What you have to do. Below are the records; restate all of them exactly.

Data records.
---------------

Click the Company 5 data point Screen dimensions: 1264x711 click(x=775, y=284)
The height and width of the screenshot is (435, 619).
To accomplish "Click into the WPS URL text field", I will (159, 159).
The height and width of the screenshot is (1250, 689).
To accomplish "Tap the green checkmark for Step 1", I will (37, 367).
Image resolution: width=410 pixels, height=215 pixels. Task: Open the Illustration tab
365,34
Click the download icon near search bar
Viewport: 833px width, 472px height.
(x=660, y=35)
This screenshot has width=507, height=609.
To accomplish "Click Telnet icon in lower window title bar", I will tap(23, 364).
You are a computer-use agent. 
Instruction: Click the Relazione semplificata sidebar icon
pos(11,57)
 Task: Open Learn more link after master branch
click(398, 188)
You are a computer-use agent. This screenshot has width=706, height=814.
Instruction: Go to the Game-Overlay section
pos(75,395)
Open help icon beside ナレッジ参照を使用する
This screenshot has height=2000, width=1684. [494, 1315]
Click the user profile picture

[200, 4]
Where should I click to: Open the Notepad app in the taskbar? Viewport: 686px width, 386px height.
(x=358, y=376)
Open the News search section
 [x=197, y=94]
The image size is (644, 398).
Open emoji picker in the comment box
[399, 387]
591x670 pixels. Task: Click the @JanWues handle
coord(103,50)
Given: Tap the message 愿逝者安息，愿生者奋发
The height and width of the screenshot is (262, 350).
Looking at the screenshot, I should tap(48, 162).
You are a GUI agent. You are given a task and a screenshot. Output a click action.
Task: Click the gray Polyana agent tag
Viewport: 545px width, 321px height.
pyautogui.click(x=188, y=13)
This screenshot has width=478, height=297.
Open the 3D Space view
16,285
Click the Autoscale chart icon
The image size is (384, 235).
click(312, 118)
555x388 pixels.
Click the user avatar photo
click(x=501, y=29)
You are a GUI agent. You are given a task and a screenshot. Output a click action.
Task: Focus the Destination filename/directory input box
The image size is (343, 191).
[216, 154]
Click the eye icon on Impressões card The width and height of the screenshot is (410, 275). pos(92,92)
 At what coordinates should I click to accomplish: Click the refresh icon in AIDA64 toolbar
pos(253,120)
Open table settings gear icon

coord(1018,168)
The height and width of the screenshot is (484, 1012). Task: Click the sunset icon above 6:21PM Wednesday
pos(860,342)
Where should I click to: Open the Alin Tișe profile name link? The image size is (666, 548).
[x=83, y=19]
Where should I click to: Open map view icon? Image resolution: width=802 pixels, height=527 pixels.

---------------

Exercise solution.
Click the Company 5 data point Screen dimensions: 1264x711 click(x=775, y=284)
The height and width of the screenshot is (435, 619).
To accomplish "Click into the WPS URL text field", I will (159, 159).
The height and width of the screenshot is (1250, 689).
To accomplish "Tap the green checkmark for Step 1", I will (37, 367).
Image resolution: width=410 pixels, height=215 pixels. Task: Open the Illustration tab
365,34
Click the download icon near search bar
Viewport: 833px width, 472px height.
(x=660, y=35)
This screenshot has width=507, height=609.
To accomplish "Click Telnet icon in lower window title bar", I will tap(23, 364).
You are a computer-use agent. 
Instruction: Click the Relazione semplificata sidebar icon
pos(11,57)
 Task: Open Learn more link after master branch
click(398, 188)
You are a computer-use agent. This screenshot has width=706, height=814.
Instruction: Go to the Game-Overlay section
pos(75,395)
Open help icon beside ナレッジ参照を使用する
This screenshot has height=2000, width=1684. [494, 1315]
Click the user profile picture

[200, 4]
Where should I click to: Open the Notepad app in the taskbar? Viewport: 686px width, 386px height.
(x=358, y=376)
Open the News search section
 [x=197, y=94]
The image size is (644, 398).
Open emoji picker in the comment box
[399, 387]
591x670 pixels. Task: Click the @JanWues handle
coord(103,50)
Given: Tap the message 愿逝者安息，愿生者奋发
The height and width of the screenshot is (262, 350).
Looking at the screenshot, I should tap(48, 162).
You are a GUI agent. You are given a task and a screenshot. Output a click action.
Task: Click the gray Polyana agent tag
Viewport: 545px width, 321px height.
pyautogui.click(x=188, y=13)
This screenshot has width=478, height=297.
Open the 3D Space view
16,285
Click the Autoscale chart icon
The image size is (384, 235).
click(312, 118)
555x388 pixels.
Click the user avatar photo
click(x=501, y=29)
You are a GUI agent. You are given a task and a screenshot. Output a click action.
Task: Focus the Destination filename/directory input box
The image size is (343, 191).
[216, 154]
Click the eye icon on Impressões card The width and height of the screenshot is (410, 275). pos(92,92)
 At what coordinates should I click to accomplish: Click the refresh icon in AIDA64 toolbar
pos(253,120)
Open table settings gear icon

coord(1018,168)
The height and width of the screenshot is (484, 1012). Task: Click the sunset icon above 6:21PM Wednesday
pos(860,342)
Where should I click to: Open the Alin Tișe profile name link? The image size is (666, 548).
[x=83, y=19]
Where should I click to: Open map view icon? Image resolution: width=802 pixels, height=527 pixels.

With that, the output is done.